PARTS OF THE EXERCISE ->
a - List the groups that the passage on Kosovo's 1990s home schools says worked collectively to keep education alive.
b - In the passage on Kosovo's 1990s home schools, copy the section starting with "After the abolition" and going on through "and everyday defiance.", renaming "basements" as "cellars".

EXTRACTED TEXT ->

After the abolition of Kosovo’s autonomy in 1989 and the systematic exclusion of Albanians from public institutions under the Federal Republic of Yugoslavia, the 1990s saw the emergence of a parallel education system. With Albanian-language schooling banned, home schools, organized in private houses, basements, and improvised spaces, became a vital form of resistance and survival. Teachers, parents, and students worked collectively to keep education alive in the face of state repression. These grassroots efforts were not only about teaching, but also about preserving cultural identity and asserting political agency. The oral histories of those who taught and learned under these conditions reveal stories of resilience, fear, and everyday defiance.

COLLECTED MATERIAL ->
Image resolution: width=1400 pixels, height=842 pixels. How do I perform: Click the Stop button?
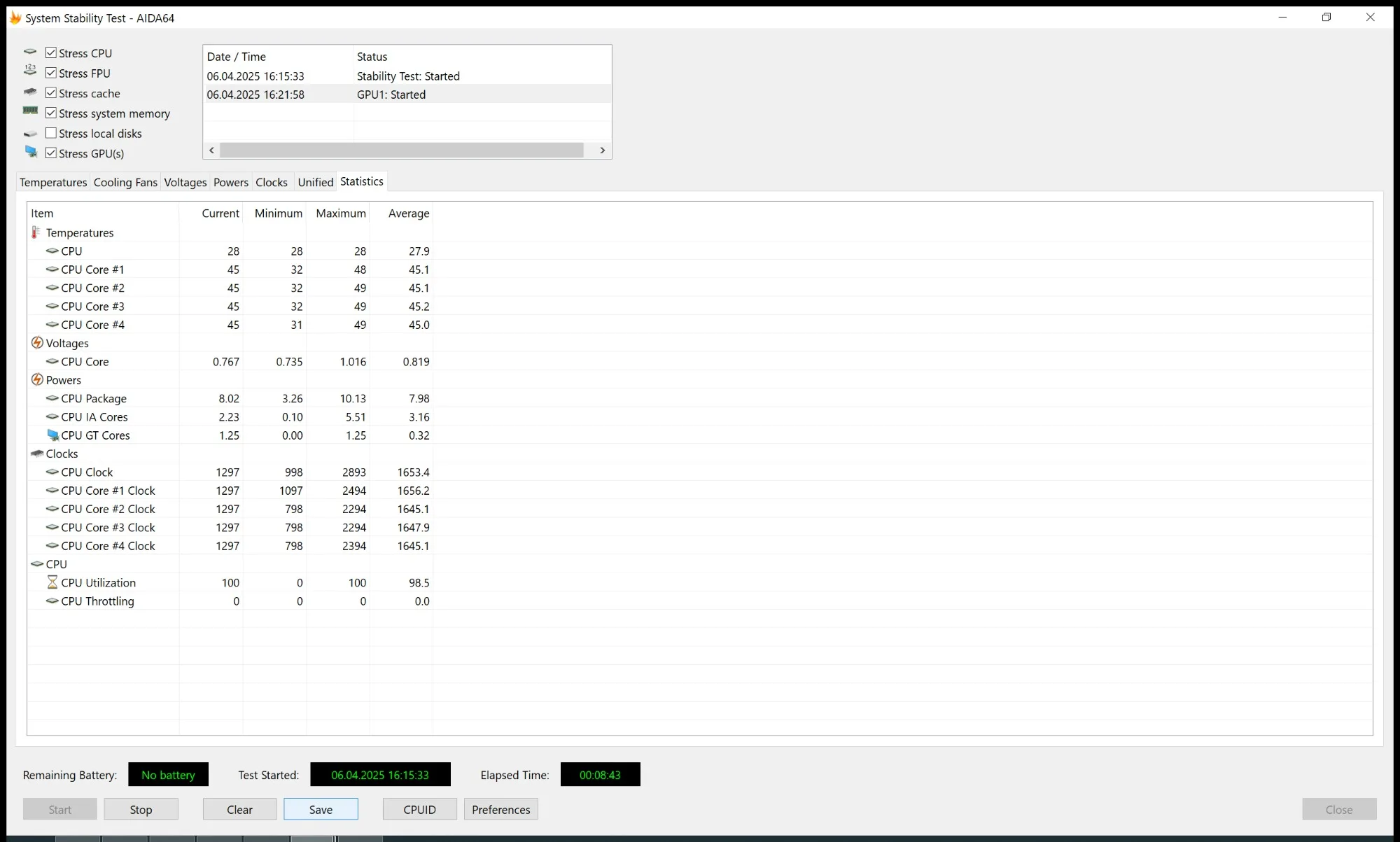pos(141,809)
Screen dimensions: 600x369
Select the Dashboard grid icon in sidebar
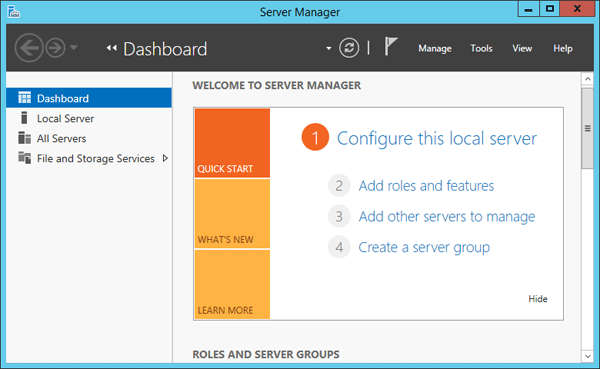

ANSWERS TO THE EXERCISE ->
a - Teachers, parents, students

b -
After the abolition of Kosovo’s autonomy in 1989 and the systematic exclusion of Albanians from public institutions under the Federal Republic of Yugoslavia, the 1990s saw the emergence of a parallel education system. With Albanian-language schooling banned, home schools, organized in private houses, cellars, and improvised spaces, became a vital form of resistance and survival. Teachers, parents, and students worked collectively to keep education alive in the face of state repression. These grassroots efforts were not only about teaching, but also about preserving cultural identity and asserting political agency. The oral histories of those who taught and learned under these conditions reveal stories of resilience, fear, and everyday defiance.